Swedish Orphan Biovitrum (Sobi) and Selecta Biosciences have completed the enrolment of participants for the DISSOLVE I study to assess SEL-212 to treat chronic refractory gout.
SEL-212 is intended to control serum uric acid (SUA) levels in chronic refractory gout patients.
It comprises a therapeutic uricase enzyme (pegadricase) and Selecta’s ImmTOR immune tolerance platform to reduce anti-drug antibodies (ADAs) formation.
The DISSOLVE I study is the first of two clinical trials of a Phase III DISSOLVE clinical programme evaluating the new combination medicine SEL-212.
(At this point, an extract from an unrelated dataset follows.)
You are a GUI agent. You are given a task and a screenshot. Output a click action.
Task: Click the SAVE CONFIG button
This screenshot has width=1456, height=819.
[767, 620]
The double-blind, randomised, placebo-controlled studies in the programme are designed to assess the efficacy and safety of the medicine at two different dose levels of ImmTOR (0.1mg/kg and 0.15mg/kg) and 0.2mg/kg dose of pegadricase.
Sobi stated that each trial will enrol up to 120 participants, where up to 40 participants will be given each dose level and 40 subjects will be treated with placebo.
Sobi president and CEO Guido Oelkers said: “We are pleased that the DISSOLVE programme is progressing and we believe that the less burdensome treatment regimen of the potential new medicine SEL-212 will improve the lives of those suffering from chronic refractory gout.
“We are proud to collaborate with Selecta as we continue to deliver on our shared vision to advance innovative therapies and improve the lives of patients with rare diseases.”
In the DISSOLVE I study, the product’s safety and efficacy will be assessed at six months.
Upon the completion of the six-month study, the trial will continue with a six-month extension to evaluate the safety of SEL-212.
At the six-month time point, the DISSOLVE II study will evaluate the safety and efficacy of the combination product candidate with no extension.
Both studies’ primary goal will be serum uric acid (SUA) control during month six.
Patient-reported outcomes of activity limitation, gout flare incidence, life quality, tophus burden and tender and swollen joint counts will be some of the secondary goals of the studies.
In September, Sobi and the Hellenic Institute for the Study of Sepsis reported positive results from the Phase III SAVE-MORE clinical trial that assessed anakinra plus standard of care (SOC) in moderate-to-severe Covid-19 pneumonia patients.